TASK DETAILS >> Copy out the part of the records that opens with the line containing "Select the full" and closes with the line containing "pyautogui.click(x=147, y=15)", keeping every line unchanged.

[start PROVIDED MATERIAL]

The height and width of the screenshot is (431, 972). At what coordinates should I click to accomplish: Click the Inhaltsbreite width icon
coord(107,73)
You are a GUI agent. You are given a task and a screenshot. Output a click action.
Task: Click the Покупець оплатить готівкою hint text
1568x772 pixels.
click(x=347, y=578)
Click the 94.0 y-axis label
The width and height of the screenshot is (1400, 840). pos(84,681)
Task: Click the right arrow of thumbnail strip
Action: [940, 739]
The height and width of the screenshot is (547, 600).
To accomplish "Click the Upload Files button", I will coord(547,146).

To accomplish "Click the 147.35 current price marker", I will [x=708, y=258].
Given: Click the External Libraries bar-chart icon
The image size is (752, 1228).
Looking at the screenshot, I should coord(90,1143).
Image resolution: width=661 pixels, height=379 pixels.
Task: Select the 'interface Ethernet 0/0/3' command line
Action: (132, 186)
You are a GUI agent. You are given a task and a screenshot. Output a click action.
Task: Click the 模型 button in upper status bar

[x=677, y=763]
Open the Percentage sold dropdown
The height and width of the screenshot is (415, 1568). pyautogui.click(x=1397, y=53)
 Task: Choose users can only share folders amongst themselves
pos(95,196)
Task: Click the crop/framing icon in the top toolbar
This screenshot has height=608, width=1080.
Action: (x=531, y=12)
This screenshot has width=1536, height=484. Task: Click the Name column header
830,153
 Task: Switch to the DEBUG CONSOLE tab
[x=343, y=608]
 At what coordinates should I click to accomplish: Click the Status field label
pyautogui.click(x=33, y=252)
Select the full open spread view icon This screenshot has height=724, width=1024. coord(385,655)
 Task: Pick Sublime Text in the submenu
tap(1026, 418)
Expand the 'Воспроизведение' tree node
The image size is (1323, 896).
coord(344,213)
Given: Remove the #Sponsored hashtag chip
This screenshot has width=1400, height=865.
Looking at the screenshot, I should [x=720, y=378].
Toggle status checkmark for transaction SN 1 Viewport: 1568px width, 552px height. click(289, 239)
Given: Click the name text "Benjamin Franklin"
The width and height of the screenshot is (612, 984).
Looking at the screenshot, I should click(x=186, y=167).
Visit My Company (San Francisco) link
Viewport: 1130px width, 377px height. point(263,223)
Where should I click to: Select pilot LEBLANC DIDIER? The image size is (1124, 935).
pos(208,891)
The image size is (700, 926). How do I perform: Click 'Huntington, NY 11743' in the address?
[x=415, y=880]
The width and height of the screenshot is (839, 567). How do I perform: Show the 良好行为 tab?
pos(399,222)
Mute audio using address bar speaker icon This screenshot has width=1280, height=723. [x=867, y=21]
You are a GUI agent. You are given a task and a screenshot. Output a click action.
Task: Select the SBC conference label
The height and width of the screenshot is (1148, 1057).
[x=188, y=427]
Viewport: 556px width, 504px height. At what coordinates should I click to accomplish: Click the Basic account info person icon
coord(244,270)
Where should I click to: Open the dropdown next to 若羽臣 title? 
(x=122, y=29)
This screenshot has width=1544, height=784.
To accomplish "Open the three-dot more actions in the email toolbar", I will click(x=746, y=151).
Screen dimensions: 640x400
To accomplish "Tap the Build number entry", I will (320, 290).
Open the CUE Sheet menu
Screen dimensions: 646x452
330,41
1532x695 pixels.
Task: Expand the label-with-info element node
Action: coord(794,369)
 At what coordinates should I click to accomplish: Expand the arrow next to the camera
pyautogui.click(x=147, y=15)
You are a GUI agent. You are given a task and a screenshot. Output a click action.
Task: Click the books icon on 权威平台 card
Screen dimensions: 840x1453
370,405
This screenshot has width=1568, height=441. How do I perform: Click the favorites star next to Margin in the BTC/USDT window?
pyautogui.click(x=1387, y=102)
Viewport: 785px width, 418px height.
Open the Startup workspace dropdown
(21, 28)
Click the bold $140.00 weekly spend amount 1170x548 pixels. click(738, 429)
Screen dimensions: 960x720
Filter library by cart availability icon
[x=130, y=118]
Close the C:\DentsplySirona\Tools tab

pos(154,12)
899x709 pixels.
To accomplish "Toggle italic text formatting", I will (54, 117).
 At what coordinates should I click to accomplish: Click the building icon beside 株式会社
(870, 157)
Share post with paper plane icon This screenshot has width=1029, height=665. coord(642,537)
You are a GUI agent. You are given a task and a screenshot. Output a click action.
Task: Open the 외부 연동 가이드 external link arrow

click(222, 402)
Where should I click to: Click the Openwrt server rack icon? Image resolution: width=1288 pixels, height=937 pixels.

[end PROVIDED MATERIAL]

RESULT OF THE EXERCISE >>
Select the full open spread view icon This screenshot has height=724, width=1024. coord(385,655)
 Task: Pick Sublime Text in the submenu
tap(1026, 418)
Expand the 'Воспроизведение' tree node
The image size is (1323, 896).
coord(344,213)
Given: Remove the #Sponsored hashtag chip
This screenshot has width=1400, height=865.
Looking at the screenshot, I should [x=720, y=378].
Toggle status checkmark for transaction SN 1 Viewport: 1568px width, 552px height. click(289, 239)
Given: Click the name text "Benjamin Franklin"
The width and height of the screenshot is (612, 984).
Looking at the screenshot, I should click(x=186, y=167).
Visit My Company (San Francisco) link
Viewport: 1130px width, 377px height. point(263,223)
Where should I click to: Select pilot LEBLANC DIDIER? The image size is (1124, 935).
pos(208,891)
The image size is (700, 926). How do I perform: Click 'Huntington, NY 11743' in the address?
[x=415, y=880]
The width and height of the screenshot is (839, 567). How do I perform: Show the 良好行为 tab?
pos(399,222)
Mute audio using address bar speaker icon This screenshot has width=1280, height=723. [x=867, y=21]
You are a GUI agent. You are given a task and a screenshot. Output a click action.
Task: Select the SBC conference label
The height and width of the screenshot is (1148, 1057).
[x=188, y=427]
Viewport: 556px width, 504px height. At what coordinates should I click to accomplish: Click the Basic account info person icon
coord(244,270)
Where should I click to: Open the dropdown next to 若羽臣 title? 
(x=122, y=29)
This screenshot has width=1544, height=784.
To accomplish "Open the three-dot more actions in the email toolbar", I will click(x=746, y=151).
Screen dimensions: 640x400
To accomplish "Tap the Build number entry", I will (320, 290).
Open the CUE Sheet menu
Screen dimensions: 646x452
330,41
1532x695 pixels.
Task: Expand the label-with-info element node
Action: coord(794,369)
 At what coordinates should I click to accomplish: Expand the arrow next to the camera
pyautogui.click(x=147, y=15)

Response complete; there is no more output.